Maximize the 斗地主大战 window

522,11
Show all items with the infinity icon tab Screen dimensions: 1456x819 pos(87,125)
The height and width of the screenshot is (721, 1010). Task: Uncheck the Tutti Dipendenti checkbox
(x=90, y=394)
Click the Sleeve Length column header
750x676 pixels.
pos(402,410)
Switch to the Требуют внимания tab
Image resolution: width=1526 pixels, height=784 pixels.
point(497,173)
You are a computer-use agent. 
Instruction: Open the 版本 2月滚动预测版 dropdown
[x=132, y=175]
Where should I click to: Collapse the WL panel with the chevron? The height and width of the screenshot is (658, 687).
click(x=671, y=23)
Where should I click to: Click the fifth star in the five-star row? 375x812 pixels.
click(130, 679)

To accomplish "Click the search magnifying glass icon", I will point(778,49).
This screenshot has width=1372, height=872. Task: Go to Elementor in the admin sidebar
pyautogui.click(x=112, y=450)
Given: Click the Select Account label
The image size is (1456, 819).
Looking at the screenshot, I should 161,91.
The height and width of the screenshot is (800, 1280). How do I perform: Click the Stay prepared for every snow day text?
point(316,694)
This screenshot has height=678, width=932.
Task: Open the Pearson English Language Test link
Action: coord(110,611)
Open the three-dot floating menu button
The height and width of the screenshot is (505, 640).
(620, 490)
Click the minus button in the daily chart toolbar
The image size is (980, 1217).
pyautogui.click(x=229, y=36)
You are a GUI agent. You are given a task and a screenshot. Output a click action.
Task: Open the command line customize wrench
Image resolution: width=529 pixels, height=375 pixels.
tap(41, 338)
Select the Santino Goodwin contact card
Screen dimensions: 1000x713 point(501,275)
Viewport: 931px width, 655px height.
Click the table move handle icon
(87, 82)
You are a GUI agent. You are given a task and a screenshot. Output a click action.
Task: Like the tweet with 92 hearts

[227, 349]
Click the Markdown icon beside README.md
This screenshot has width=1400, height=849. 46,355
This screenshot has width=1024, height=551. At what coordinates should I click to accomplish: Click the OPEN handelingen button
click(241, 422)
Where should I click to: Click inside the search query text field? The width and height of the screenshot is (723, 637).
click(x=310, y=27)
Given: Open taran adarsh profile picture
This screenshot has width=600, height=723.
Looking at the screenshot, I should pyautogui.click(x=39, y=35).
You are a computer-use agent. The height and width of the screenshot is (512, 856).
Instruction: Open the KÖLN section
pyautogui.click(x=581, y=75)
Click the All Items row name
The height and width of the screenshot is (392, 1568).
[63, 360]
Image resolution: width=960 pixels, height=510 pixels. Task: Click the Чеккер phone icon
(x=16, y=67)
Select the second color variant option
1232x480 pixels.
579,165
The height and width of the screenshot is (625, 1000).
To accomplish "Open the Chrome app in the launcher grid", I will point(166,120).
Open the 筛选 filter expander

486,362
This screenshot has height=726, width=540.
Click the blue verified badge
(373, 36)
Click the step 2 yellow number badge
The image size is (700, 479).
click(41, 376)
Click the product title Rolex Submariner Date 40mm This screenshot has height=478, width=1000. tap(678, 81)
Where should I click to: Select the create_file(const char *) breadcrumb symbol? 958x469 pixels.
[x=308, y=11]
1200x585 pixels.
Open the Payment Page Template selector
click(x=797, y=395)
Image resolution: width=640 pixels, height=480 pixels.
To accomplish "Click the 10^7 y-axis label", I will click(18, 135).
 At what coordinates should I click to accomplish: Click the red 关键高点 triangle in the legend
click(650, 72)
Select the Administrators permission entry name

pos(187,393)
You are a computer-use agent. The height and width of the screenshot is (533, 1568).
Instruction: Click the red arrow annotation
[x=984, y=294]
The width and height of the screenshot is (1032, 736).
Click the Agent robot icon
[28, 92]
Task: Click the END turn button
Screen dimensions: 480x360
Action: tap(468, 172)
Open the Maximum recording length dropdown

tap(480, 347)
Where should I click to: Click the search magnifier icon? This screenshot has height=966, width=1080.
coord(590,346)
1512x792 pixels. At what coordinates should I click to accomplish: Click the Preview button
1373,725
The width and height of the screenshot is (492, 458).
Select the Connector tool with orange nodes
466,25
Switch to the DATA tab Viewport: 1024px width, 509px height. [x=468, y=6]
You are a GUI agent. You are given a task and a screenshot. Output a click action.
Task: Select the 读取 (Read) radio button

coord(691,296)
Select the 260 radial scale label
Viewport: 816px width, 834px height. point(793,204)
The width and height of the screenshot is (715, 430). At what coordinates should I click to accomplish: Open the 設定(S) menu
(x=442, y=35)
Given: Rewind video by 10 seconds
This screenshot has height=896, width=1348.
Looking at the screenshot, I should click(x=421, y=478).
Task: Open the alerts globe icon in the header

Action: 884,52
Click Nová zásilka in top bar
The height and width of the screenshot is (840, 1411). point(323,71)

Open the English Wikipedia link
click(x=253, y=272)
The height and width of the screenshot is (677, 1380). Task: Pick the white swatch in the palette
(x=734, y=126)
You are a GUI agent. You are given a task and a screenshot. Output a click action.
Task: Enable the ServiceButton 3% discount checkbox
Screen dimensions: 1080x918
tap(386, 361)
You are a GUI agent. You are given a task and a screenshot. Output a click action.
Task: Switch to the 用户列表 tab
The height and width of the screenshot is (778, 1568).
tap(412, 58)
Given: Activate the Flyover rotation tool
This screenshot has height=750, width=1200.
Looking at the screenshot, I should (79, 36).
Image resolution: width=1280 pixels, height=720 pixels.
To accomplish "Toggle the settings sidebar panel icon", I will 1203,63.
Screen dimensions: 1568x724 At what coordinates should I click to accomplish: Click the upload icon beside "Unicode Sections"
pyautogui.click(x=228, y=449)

§ PROMPT
Verbatim reproduction of the entries is required.

§ YOUR SOLUTION
Maximize the 斗地主大战 window

522,11
Show all items with the infinity icon tab Screen dimensions: 1456x819 pos(87,125)
The height and width of the screenshot is (721, 1010). Task: Uncheck the Tutti Dipendenti checkbox
(x=90, y=394)
Click the Sleeve Length column header
750x676 pixels.
pos(402,410)
Switch to the Требуют внимания tab
Image resolution: width=1526 pixels, height=784 pixels.
point(497,173)
You are a computer-use agent. 
Instruction: Open the 版本 2月滚动预测版 dropdown
[x=132, y=175]
Where should I click to: Collapse the WL panel with the chevron? The height and width of the screenshot is (658, 687).
click(x=671, y=23)
Where should I click to: Click the fifth star in the five-star row? 375x812 pixels.
click(130, 679)

To accomplish "Click the search magnifying glass icon", I will point(778,49).
This screenshot has width=1372, height=872. Task: Go to Elementor in the admin sidebar
pyautogui.click(x=112, y=450)
Given: Click the Select Account label
The image size is (1456, 819).
Looking at the screenshot, I should 161,91.
The height and width of the screenshot is (800, 1280). How do I perform: Click the Stay prepared for every snow day text?
point(316,694)
This screenshot has height=678, width=932.
Task: Open the Pearson English Language Test link
Action: coord(110,611)
Open the three-dot floating menu button
The height and width of the screenshot is (505, 640).
(620, 490)
Click the minus button in the daily chart toolbar
The image size is (980, 1217).
pyautogui.click(x=229, y=36)
You are a GUI agent. You are given a task and a screenshot. Output a click action.
Task: Open the command line customize wrench
Image resolution: width=529 pixels, height=375 pixels.
tap(41, 338)
Select the Santino Goodwin contact card
Screen dimensions: 1000x713 point(501,275)
Viewport: 931px width, 655px height.
Click the table move handle icon
(87, 82)
You are a GUI agent. You are given a task and a screenshot. Output a click action.
Task: Like the tweet with 92 hearts

[227, 349]
Click the Markdown icon beside README.md
This screenshot has width=1400, height=849. 46,355
This screenshot has width=1024, height=551. At what coordinates should I click to accomplish: Click the OPEN handelingen button
click(241, 422)
Where should I click to: Click inside the search query text field? The width and height of the screenshot is (723, 637).
click(x=310, y=27)
Given: Open taran adarsh profile picture
This screenshot has width=600, height=723.
Looking at the screenshot, I should pyautogui.click(x=39, y=35).
You are a computer-use agent. The height and width of the screenshot is (512, 856).
Instruction: Open the KÖLN section
pyautogui.click(x=581, y=75)
Click the All Items row name
The height and width of the screenshot is (392, 1568).
[63, 360]
Image resolution: width=960 pixels, height=510 pixels. Task: Click the Чеккер phone icon
(x=16, y=67)
Select the second color variant option
1232x480 pixels.
579,165
The height and width of the screenshot is (625, 1000).
To accomplish "Open the Chrome app in the launcher grid", I will point(166,120).
Open the 筛选 filter expander

486,362
This screenshot has height=726, width=540.
Click the blue verified badge
(373, 36)
Click the step 2 yellow number badge
The image size is (700, 479).
click(41, 376)
Click the product title Rolex Submariner Date 40mm This screenshot has height=478, width=1000. tap(678, 81)
Where should I click to: Select the create_file(const char *) breadcrumb symbol? 958x469 pixels.
[x=308, y=11]
1200x585 pixels.
Open the Payment Page Template selector
click(x=797, y=395)
Image resolution: width=640 pixels, height=480 pixels.
To accomplish "Click the 10^7 y-axis label", I will click(18, 135).
 At what coordinates should I click to accomplish: Click the red 关键高点 triangle in the legend
click(650, 72)
Select the Administrators permission entry name

pos(187,393)
You are a computer-use agent. The height and width of the screenshot is (533, 1568).
Instruction: Click the red arrow annotation
[x=984, y=294]
The width and height of the screenshot is (1032, 736).
Click the Agent robot icon
[28, 92]
Task: Click the END turn button
Screen dimensions: 480x360
Action: tap(468, 172)
Open the Maximum recording length dropdown

tap(480, 347)
Where should I click to: Click the search magnifier icon? This screenshot has height=966, width=1080.
coord(590,346)
1512x792 pixels. At what coordinates should I click to accomplish: Click the Preview button
1373,725
The width and height of the screenshot is (492, 458).
Select the Connector tool with orange nodes
466,25
Switch to the DATA tab Viewport: 1024px width, 509px height. [x=468, y=6]
You are a GUI agent. You are given a task and a screenshot. Output a click action.
Task: Select the 读取 (Read) radio button

coord(691,296)
Select the 260 radial scale label
Viewport: 816px width, 834px height. point(793,204)
The width and height of the screenshot is (715, 430). At what coordinates should I click to accomplish: Open the 設定(S) menu
(x=442, y=35)
Given: Rewind video by 10 seconds
This screenshot has height=896, width=1348.
Looking at the screenshot, I should click(x=421, y=478).
Task: Open the alerts globe icon in the header

Action: 884,52
Click Nová zásilka in top bar
The height and width of the screenshot is (840, 1411). point(323,71)

Open the English Wikipedia link
click(x=253, y=272)
The height and width of the screenshot is (677, 1380). Task: Pick the white swatch in the palette
(x=734, y=126)
You are a GUI agent. You are given a task and a screenshot. Output a click action.
Task: Enable the ServiceButton 3% discount checkbox
Screen dimensions: 1080x918
tap(386, 361)
You are a GUI agent. You are given a task and a screenshot. Output a click action.
Task: Switch to the 用户列表 tab
The height and width of the screenshot is (778, 1568).
tap(412, 58)
Given: Activate the Flyover rotation tool
This screenshot has height=750, width=1200.
Looking at the screenshot, I should (79, 36).
Image resolution: width=1280 pixels, height=720 pixels.
To accomplish "Toggle the settings sidebar panel icon", I will 1203,63.
Screen dimensions: 1568x724 At what coordinates should I click to accomplish: Click the upload icon beside "Unicode Sections"
pyautogui.click(x=228, y=449)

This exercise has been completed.